Sexual transmission - One can be infected with HIV virus by oral, vaginal or anal sex if blood, semen or vaginal secretion of infected partner enters the body of another. It enters through small vaginal or rectal tears. Presence of any sexually transmitted disease increases the risk of catching HIV virus. Sperimicide can also increase the risk since it irritates lining of vagina that can lead to tears which allow the virus to enter. Through infected blood – In rare cases, especially in the past this could happen during blood transfusion. Hospital and blood banks are nowadays testing the blood for HIV therefore the risk of getting the virus is significantly decreased. Through sharing the same needle or accidental needle sticks– Those who are taking injected drugs are at high risk if share the needle with infected person. If you are in this group, always take sterile needles and syringes for one use only. Accidental needle sticks can happen between infected and medical workers but the risk is less than 1 percent. From mother to child – Infants can be infected during pregnancy, delivery or breast feeding. Approximately, 600,000 children acquire the virus this way each year. In US most women are screened during pre natal care for HIV virus. If present, risk can be reduced by treatment received during pregnancy. Also, cesarean section is recommended in such cases to reduce transmission during labor. Other ways – Rarely the HIV virus can be transmitted through transplanted organ or because of surgical or dental tools that are not sterilized.

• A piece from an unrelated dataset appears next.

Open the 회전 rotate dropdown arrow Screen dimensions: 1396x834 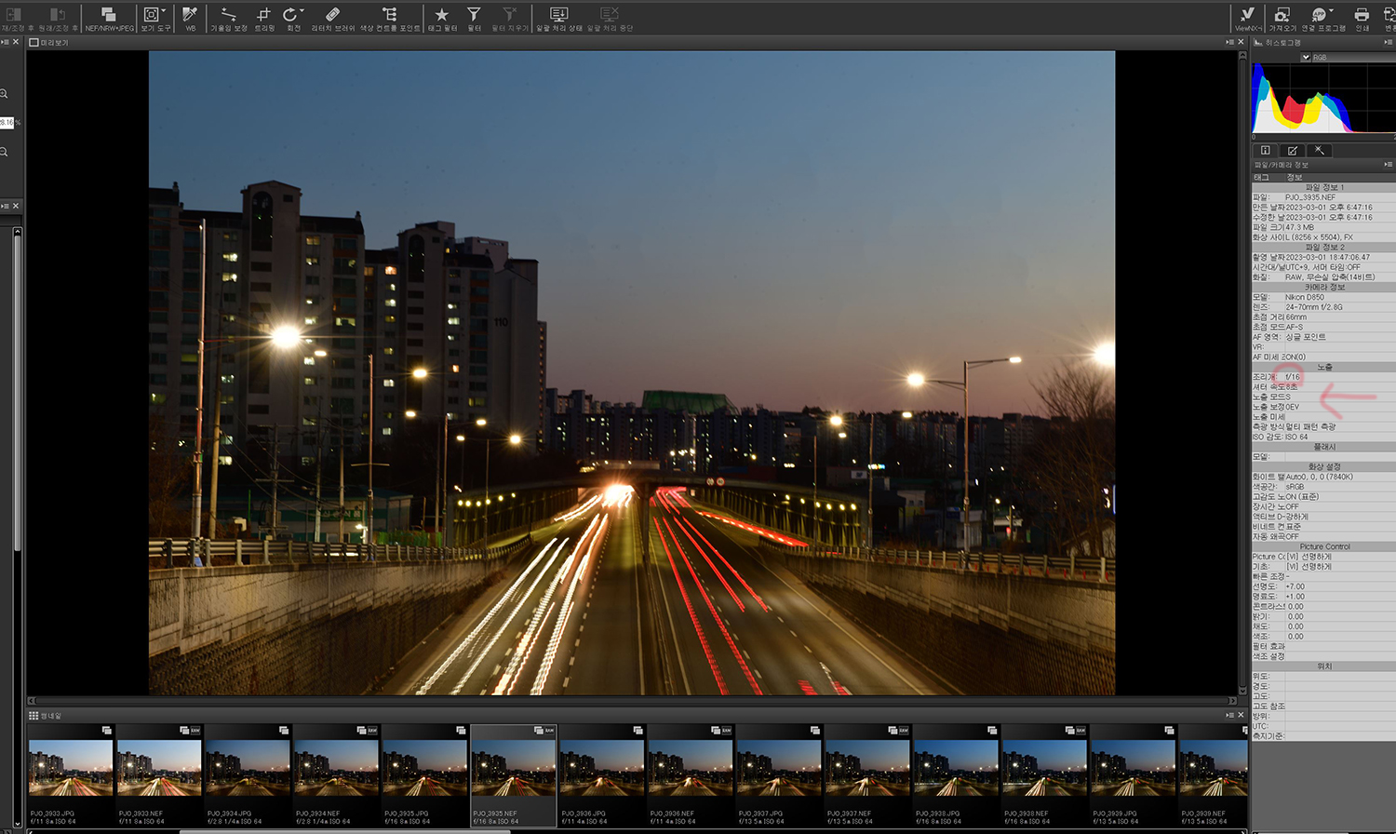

Risk of this HIV disease is increased in cases of unprotected sex especially with many partners. Anyone can be infected if not using condom during every sexual intercourse. If you have any other sexually transmitted disease like syphilis, chlamydia, gonorrhea, or herpes you can easily be infected. In case you received blood transfusion before 1985 or have insufficient copies of CCL3L1 gene that aids in fighting HIV you are at greater risk. Sharing needles during IV drug use increase the risk as well.

You cannot be infected in everyday contacts (kissing, hugging, shaking hands) with HIV infected person.